__Short exercise__: Convert the rows starting at the line that contains "Viewport: 592px width, 267px" and ending at the line that contains "(x=102, y=318)" into a numbered list, leaving out blank lines and pictures.

──────── Given entries

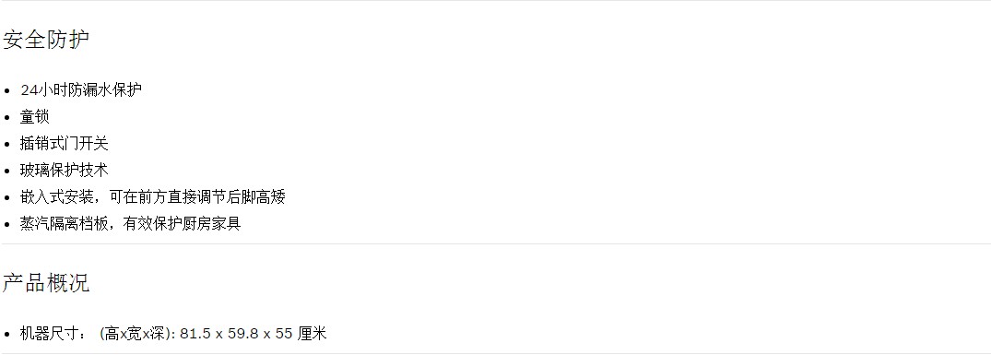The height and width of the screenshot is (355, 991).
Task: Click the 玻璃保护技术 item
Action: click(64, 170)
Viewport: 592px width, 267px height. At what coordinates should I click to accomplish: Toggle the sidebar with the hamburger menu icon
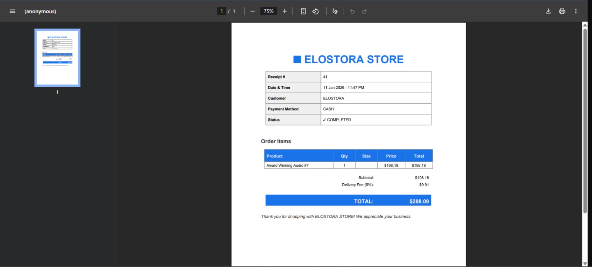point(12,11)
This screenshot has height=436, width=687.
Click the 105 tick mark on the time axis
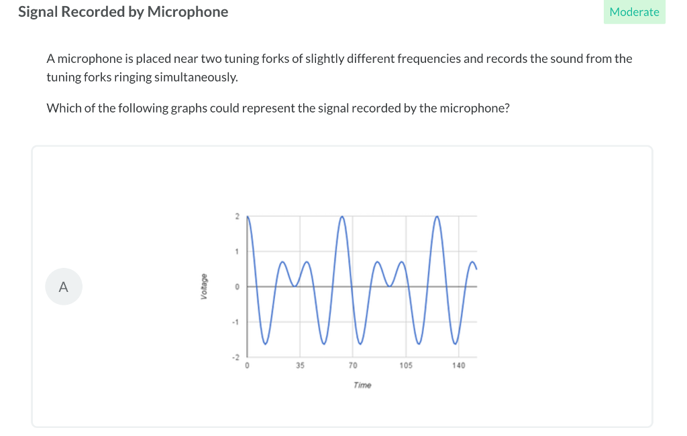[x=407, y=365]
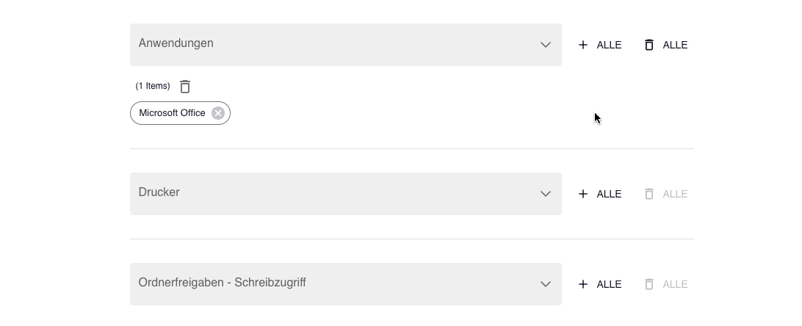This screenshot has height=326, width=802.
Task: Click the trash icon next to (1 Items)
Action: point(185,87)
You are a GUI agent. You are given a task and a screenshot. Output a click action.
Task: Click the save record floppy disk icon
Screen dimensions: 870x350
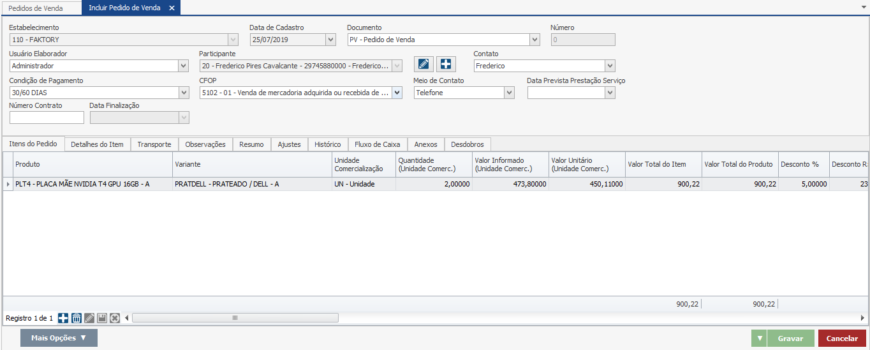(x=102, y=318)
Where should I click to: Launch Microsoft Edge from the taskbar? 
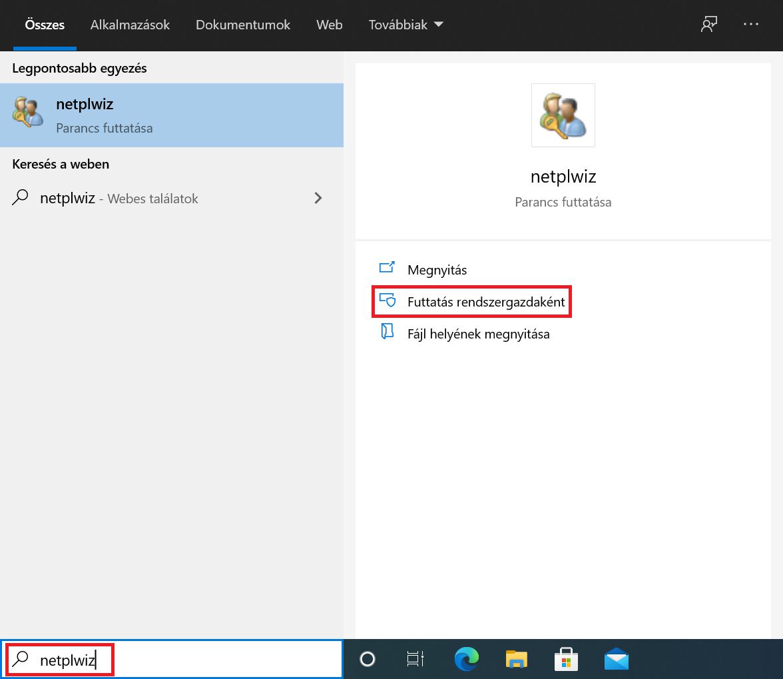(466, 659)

────────────────
──────── Given entries

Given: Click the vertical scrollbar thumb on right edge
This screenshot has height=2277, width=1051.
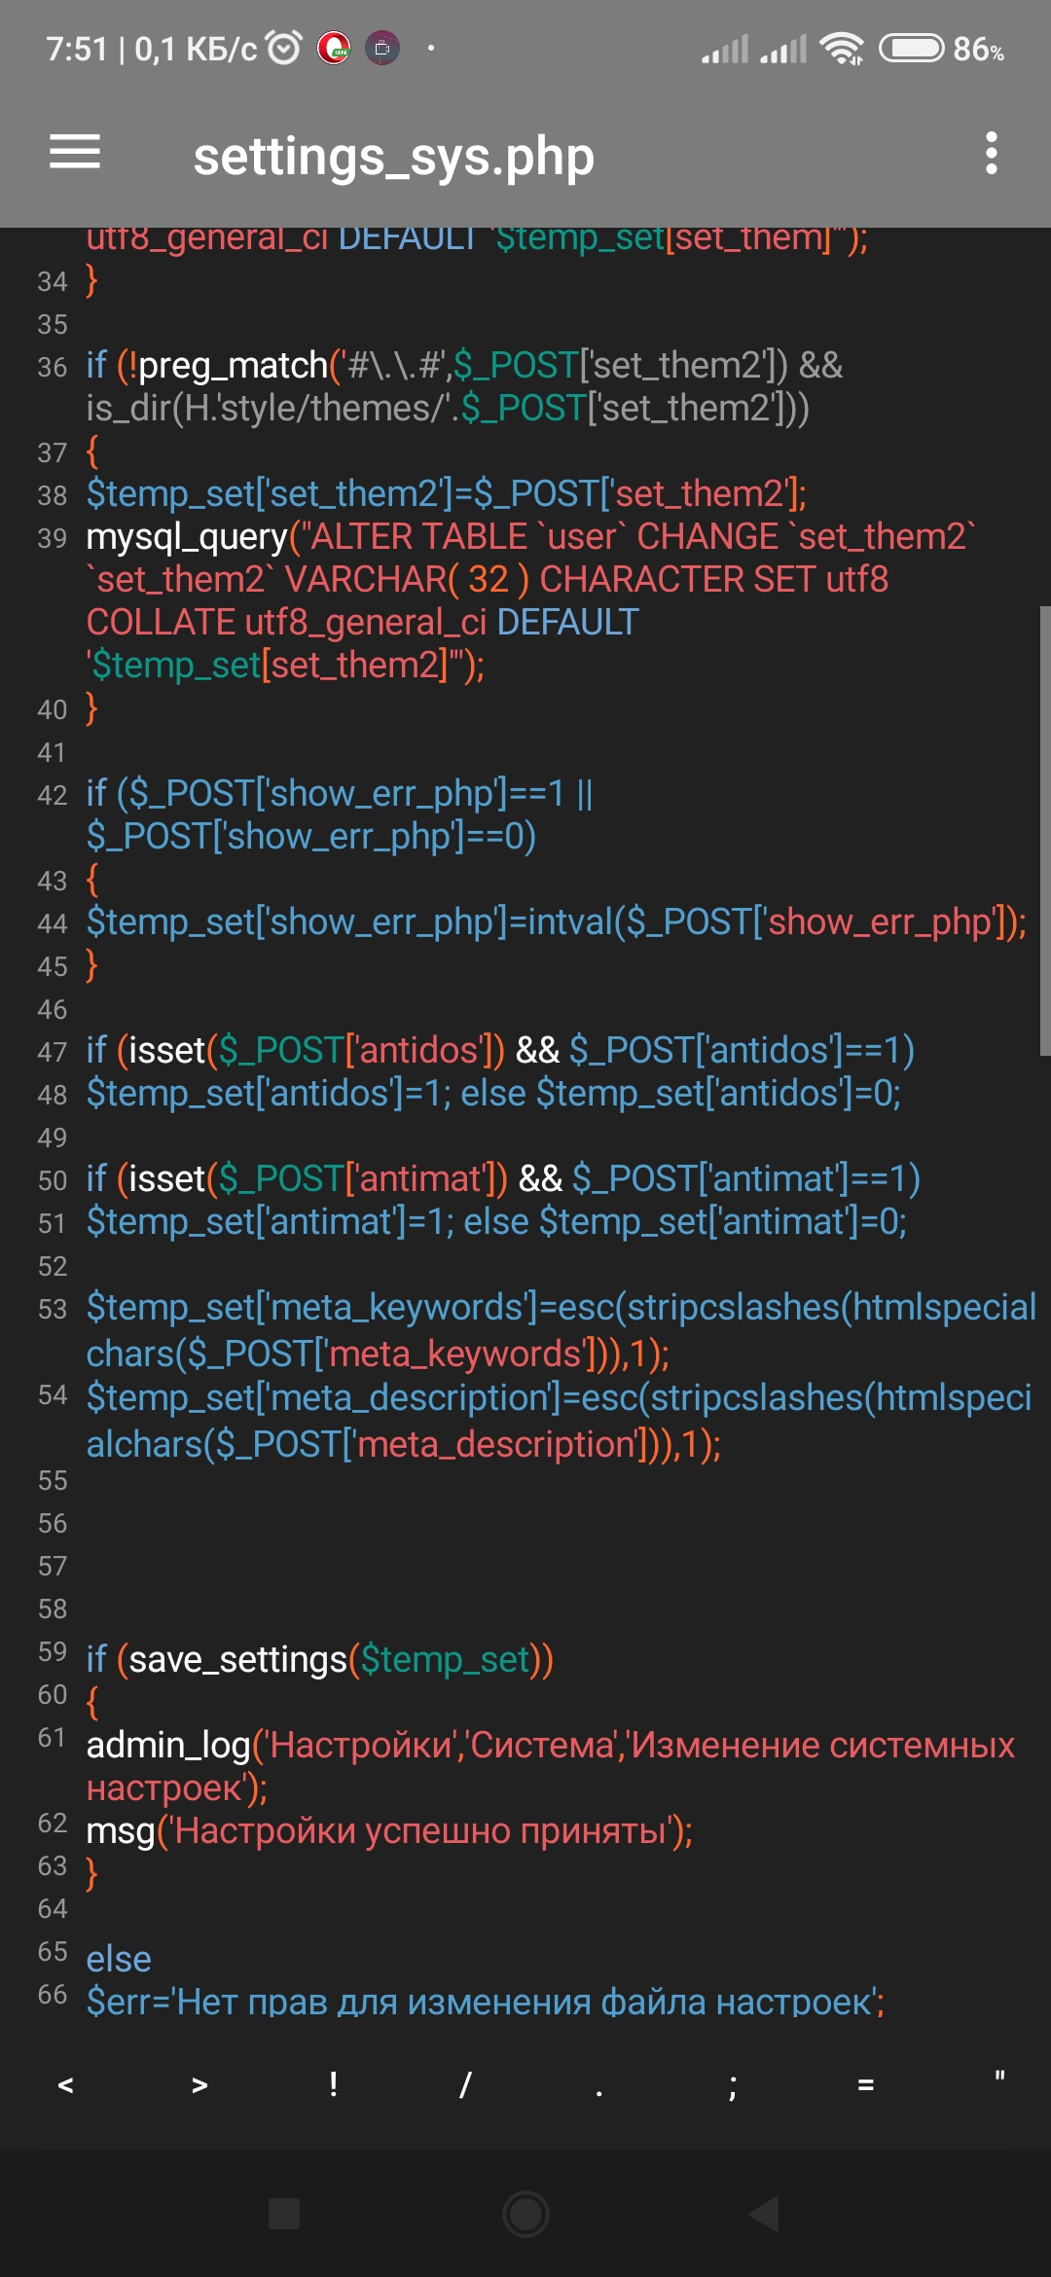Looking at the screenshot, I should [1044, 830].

────────────────

__The output__:
1. Viewport: 592px width, 267px height. At what coordinates should I click to accomplish: Toggle the sidebar with the hamburger menu icon
2. point(12,11)
3. This screenshot has height=436, width=687.
4. Click the 105 tick mark on the time axis
5. [x=407, y=365]
6. This screenshot has height=326, width=802.
7. Task: Click the trash icon next to (1 Items)
8. Action: point(185,87)
9. You are a GUI agent. You are given a task and a screenshot. Output a click action.
10. Task: Click the save record floppy disk icon
11. Screen dimensions: 870x350
12. (x=102, y=318)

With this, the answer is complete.